On 2018-12-12 18:13, Andrea Parri wrote:
On Wed, Dec 12, 2018 at 12:03:57PM +0100, Roman Penyaev wrote:

[...]

+static inline void list_add_tail_lockless(struct list_head *new,
+ struct list_head *head)
+{
+ struct list_head *prev;
+
+ new->next = head;
+
+ /*
+ * Initially ->next of a new element must be updated with the head
+ * (we are inserting to the tail) and only then pointers are atomically
+ * exchanged. XCHG guarantees memory ordering, thus ->next should be
+ * updated before pointers are actually swapped.
+ */
+
+ prev = xchg(&head->prev, new);
+
+ /*
+ * It is safe to modify prev->next and new->prev, because a new element
+ * is added only to the tail and new->next is updated before XCHG.
+ */

IIUC, you're also relying on "some" ordering between the atomic load
of &head->prev above and the store to prev->next below: consider the
following snippet for two concurrent list_add_tail_lockless()'s:

{Initially: List := H -> A -> B}

CPU0 CPU1

list_add_tail_lockless(C, H): list_add_tail_lockless(D, H):

C->next = H D->next = H
prev = xchg(&H->prev, C) // =B prev = xchg(&H->prev, D) // =C
B->next = C C->next = D
C->prev = B D->prev = C

Here, as annotated, CPU0's xchg() "wins" over CPU1's xchg() (i.e., the
latter reads the value of &H->prev that the former stored to that same
location).

As you noted above, the xchg() guarantees that CPU0's store to C->next
is "ordered before" CPU0's store to &H->prev.

But we also want CPU1's load from &H->prev to be ordered before CPU1's
store to C->next, which is also guaranteed by the xchg() (or, FWIW, by
the address dependency between these two memory accesses).

I do not see what could guarantee "C->next == D" in the end, otherwise.

What am I missing?

Hi Andrea,

xchg always acts as a full memory barrier, i.e. mfence in x86 terms. So the
following statement should be always true, otherwise nothing should work as
the same code pattern is used in many generic places:

CPU0 CPU1

C->next = H
xchg(&ptr, C)
C = xchg(&ptr, D)
C->next = D


This is the only guarantee we need, i.e. make it simplier:

C->next = H
mfence mfence
C->next = D

the gurantee that two stores won't reorder. Pattern is always the same: we
prepare chunk of memory on CPU0 and do pointers xchg, CPU1 sees chunks of
memory with all stores committed by CPU0 (regardless of CPU1 does loads
or stores to this chunk).

I am repeating the same thing which you also noted, but I just want to be
sure that I do not say nonsense. So basically repeating to myself.

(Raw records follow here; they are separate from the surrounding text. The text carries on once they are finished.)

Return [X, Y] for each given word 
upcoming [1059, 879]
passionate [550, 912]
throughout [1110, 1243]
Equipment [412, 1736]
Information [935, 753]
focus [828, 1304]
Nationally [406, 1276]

Ok, let's commit that. Returning to your question: "I do not see what
could guarantee "C->next == D" in the end"

At the end of what? Lockless insert procedure (insert to tail) relies only
on "head->prev". This is the single "place" where we atomically exchange
list elements and "somehow" chain them. So insert needs only actual
"head->prev", and xchg provides this guarantees to us.

But there is also a user of the list, who needs to iterate over the list
or to delete elements, etc, i.e. this user of the list needs list fully
committed to the memory. This user takes write_lock(). So answering your
question (if I understood it correctly): at the end write_lock() guarantees
that list won't be seen as corrupted and updates to the last element, i.e.
"->next" or "->prev" pointers of the last element are committed and seen
correctly.

--
Roman